Planetarium professionals noted that the program's integration of recognized characters from popular media, such as Carmen Sandiego, helped bridge the gap between entertainment and education. This approach effectively captured the attention of audiences, making the learning process more engaging and memorable. Furthermore, the use of cutting-edge 3D animations added a visually stunning element to the program, enhancing the overall experience.

===Where in the Universe Is Carmen Sandiego? - II===
The sequel, Where in the Universe Is Carmen Sandiego? - II, continued the trend of positive critical reception established by its predecessor. The program's expansion into more advanced astronomical topics and its inclusion of 3D character animations were particularly well-received.

Critics praised the sequel for delving deeper into the realm of astronomy, covering topics such as stars, stellar evolution, and the Milky Way Galaxy. The program's ability to present complex concepts in an accessible and engaging manner was highlighted as a significant strength. Viewers and educators appreciated the program's ability to foster an understanding of advanced astronomical concepts among audiences of various age groups.

The inclusion of over 30 minutes of original 3D character and astronomical animations further enhanced the sequel's visual appeal. Critics and audiences alike found these animations to be visually captivating and a valuable addition to the educational content. The program's ability to seamlessly integrate entertainment and learning through these animations was acknowledged as a notable achievement.

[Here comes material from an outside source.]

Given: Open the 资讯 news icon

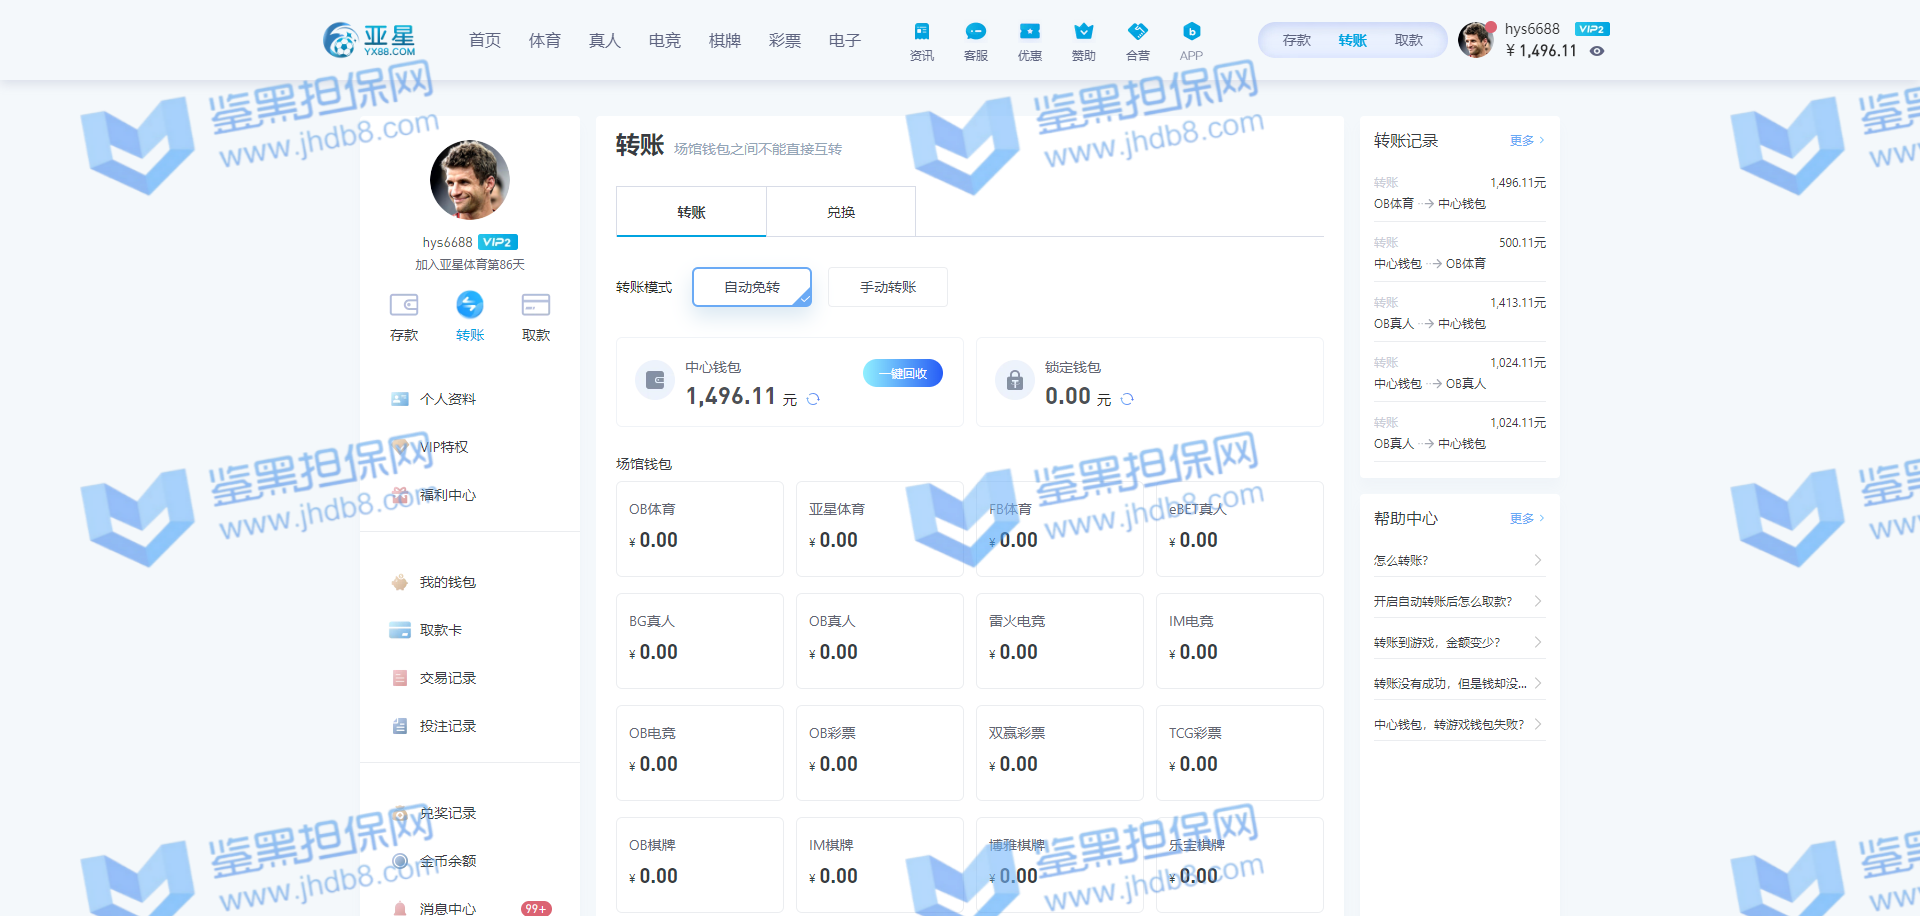Looking at the screenshot, I should click(x=921, y=33).
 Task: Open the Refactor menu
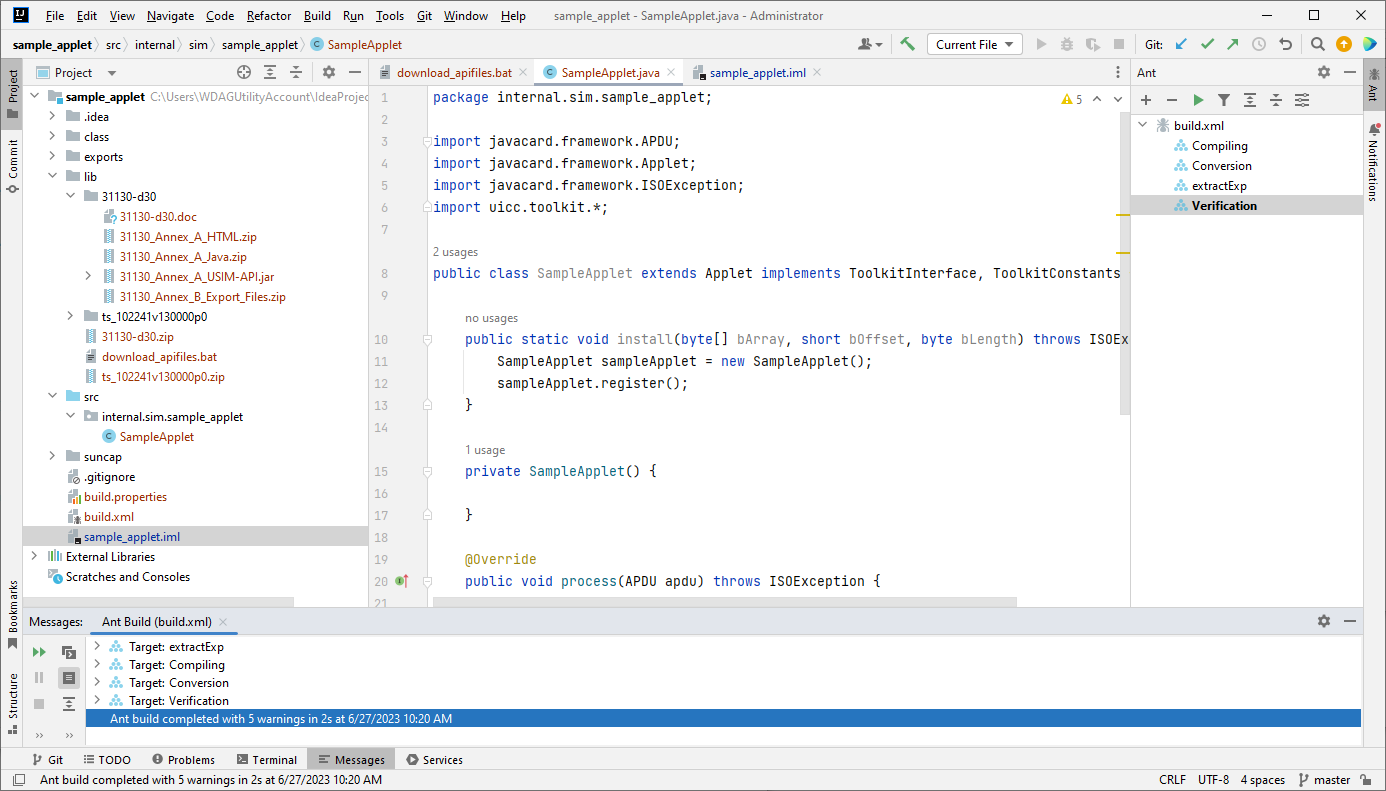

The sequel achieved noteworthy success, with a production cost of $6200 for each consortium participant and subsequent purchaser, a significantly lower amount compared to the potential animation expenses that could have exceeded $200,000. The achievements of both Carmen I and Carmen II underscored the effective production and fiscal models employed in the creation of educational planetarium programming.

==Legacy==

Where in the Universe Is Carmen Sandiego? and its sequel, Where in the Universe Is Carmen Sandiego? - II, have become noteworthy components of the broader Carmen Sandiego franchise. These planetarium programs creatively merge astronomy education with storytelling, expanding the franchise's reach and providing an immersive educational experience.

The programs' continued operation until at least 2013, and their commitment to education and engagement has been acknowledged by respected organizations like the International Planetarium Society.